Berawal dari kegiatan yang dilakukan Chris Darling, profesor dari University of Toronto, Canada, menjilat ulat Calindoea trifascialis kala tahun 1998. Saat itu, Darling langsung merasakan dampaknya: lidah mati rasa.
Penjilatan itu digambarkannya ibarat merasakan buah, di mana Anda menjulurkan lidah dan sentuh sedikit ke lidah. Tidak ada rasa, demikian dikatakan Darling, hanya saja lidah jadi kebas.
Darling dan mahasiswanya bertanggung jawab mensekresi cairan unik dari kelenjar ulat tersebut. Namun, dari pada melakukan uji coba di laboratorium untuk memastikan komposisi cairan itu, mereka memutuskan melakukan studi sendiri dengan menjilatnya.
Rasa kebas namun tidak berbahaya yang ia rasakan menunjukkan bahwa ulat tersebut melawan balik calon predatornya dengan semacam "cairan pertahanan". Untuk memastikan adanya reaksi yang sama, ia meminta dua mahasiswanya melakukan hal sama: menjilat si ulat.
Darling kemudian mengindentifikasi cairan tersebut sebagai percampuran dari hidrokarbon dan hidrogen sianida, racun yang menyelimuti bagian tubuh si ulat. Hasil penelitian ini kemudian diterbitkan Darling dan Kim Humphreys, salah satu mantan mahasiswanya, dalam jurnal Biology Letters.
Meloncat tak tentu arah
Ulat yang meloncat merupakan salah satu peristiwa langka. Selama ini perilaku meloncat tersebut diperkirakan para pakar sebagai usaha larva Calindoea trifascialis menghindari panas.
Sebab, habitat mereka di Vietnam bisa mencapai suhu 35 derajat Celcius. Itu bisa menyebabkan masalah bagi ulat yang hidupnya terikat dengan tanah.
Lucunya, dalam waktu satu menit, ulat-ulat ini bisa meloncat lusinan kali untuk mencari tempat berteduh. Namun, mereka tidak tahu arah mana yang dituju. Ini lantaran para ulat tersebut meloncat lengkap dengan semacam tenda di punggungnya.
Tenda yang berasal saat mereka menetas. Di mana ulat muda itu menggunakan giginya untuk membuat lubang di daun dan menutupi bagian kepala. Tenda ini ternyata penuh dengan aroma kimia beracun yang melindungi si ulat dari predator macam semut.
"Bisa Anda bayangkan jika Anda berada dalam ruang bau dan tertutup macam ini.

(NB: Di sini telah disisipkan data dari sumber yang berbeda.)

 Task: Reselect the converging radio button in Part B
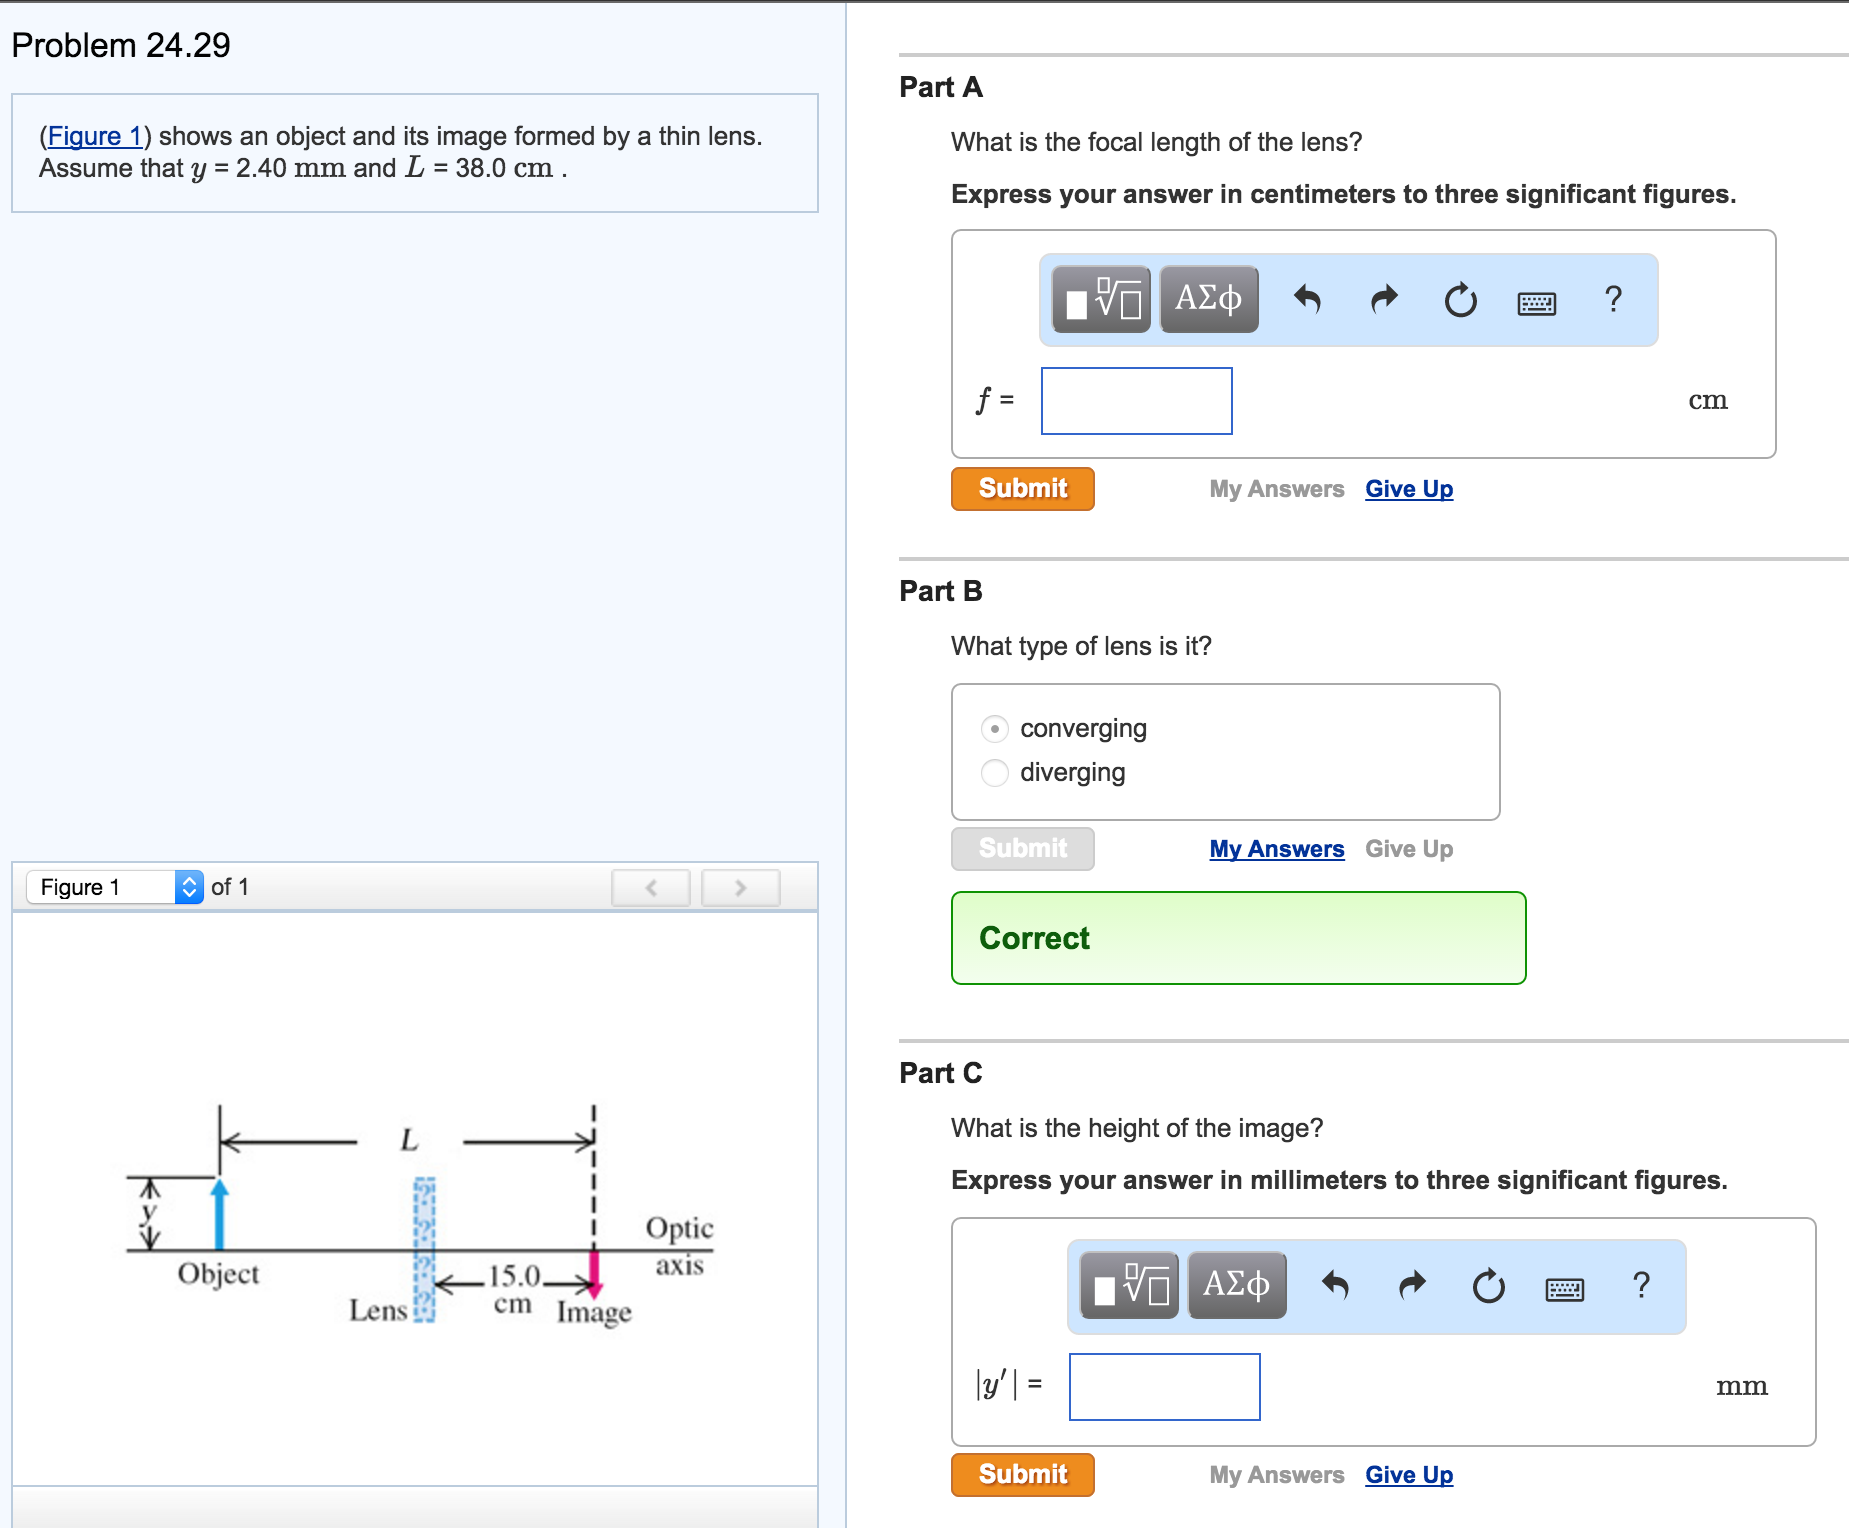pyautogui.click(x=994, y=729)
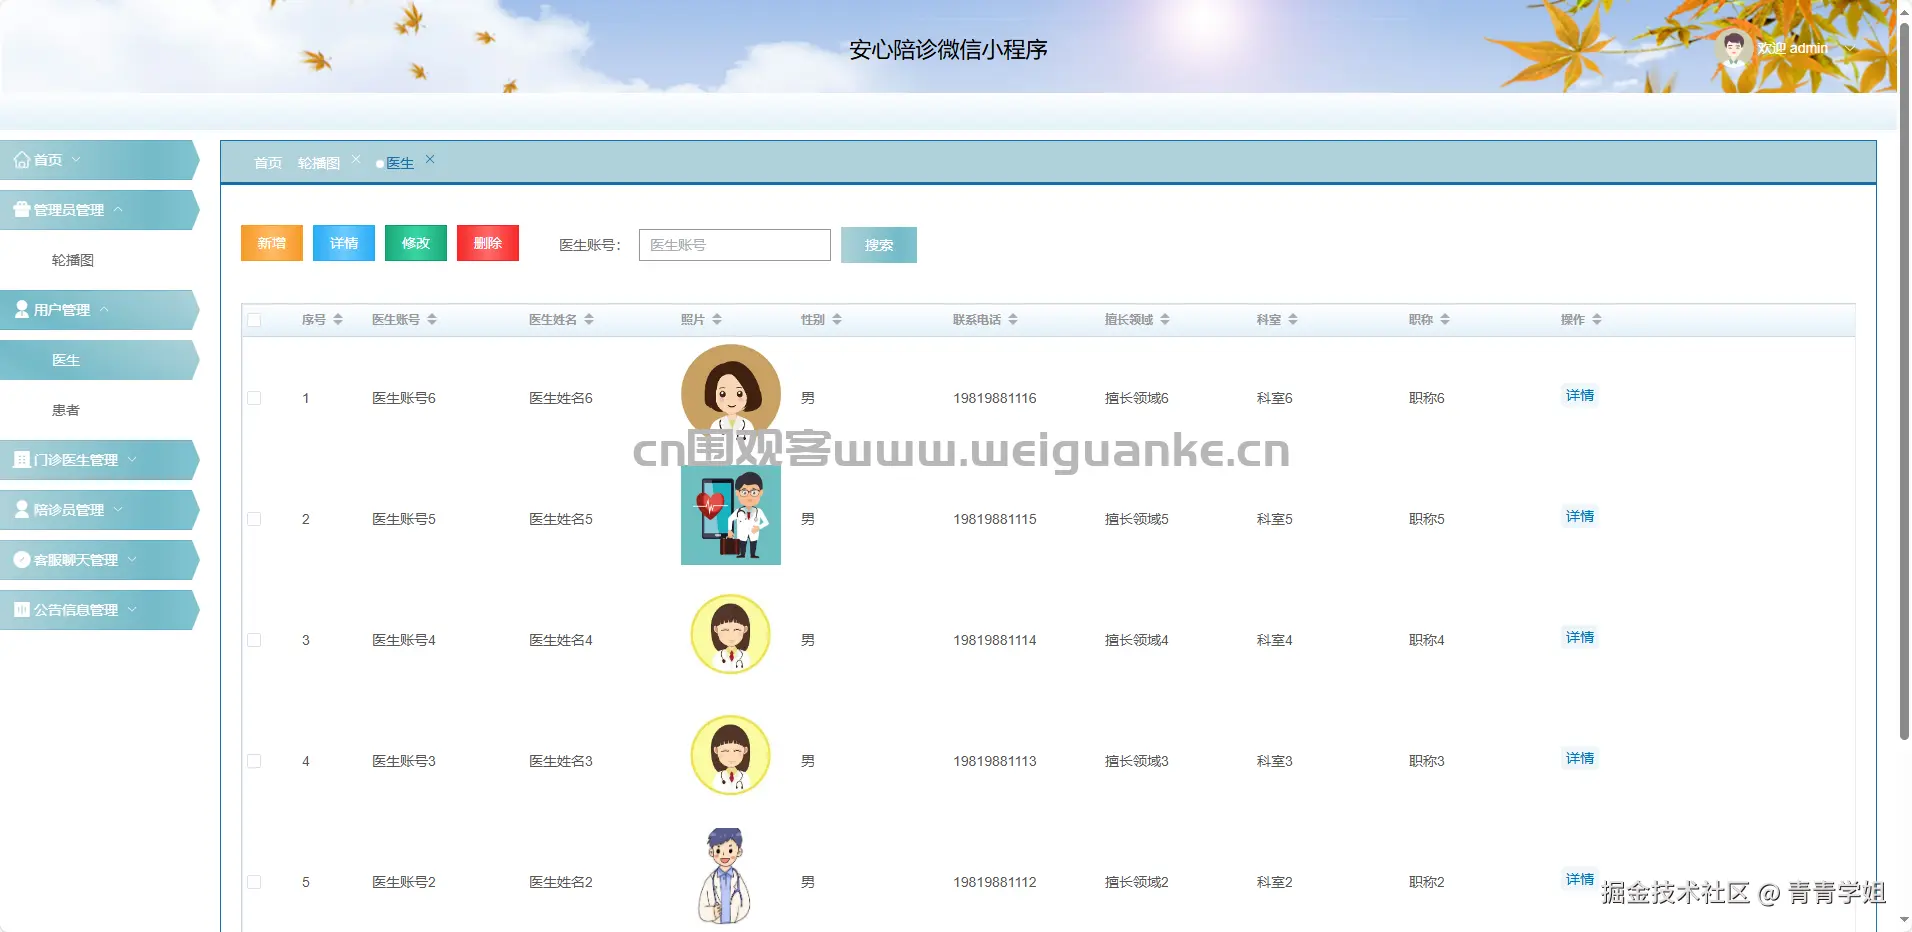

Ketika [semut] mencoba masuk dalam tenda itu, mereka lumpuh, pingsan," ujar Darling.
Biomekanik ulat melompat
Namun demikian, tenda ini juga memberi halangan bagi si ulat. Ia jadi sulit bernavigasi dengan efektif dan menguras tenaga. Menurut Darling, dengan demikian loncatan yang dilakukan si ulat haruslah dilakukan dengan kekuatan tertentu yang bisa mengangkat tubuh dan daun pembentuk tenda sekaligus.
Uniknya lagi, si ulat meloncat mundur dengan kepala yang mengarah kebalikan dari arah yang dituju. Maka langkah selanjutnya dari penelitian Darling adalah mengetahui bagaimana biomekanik dari loncatan si ulat.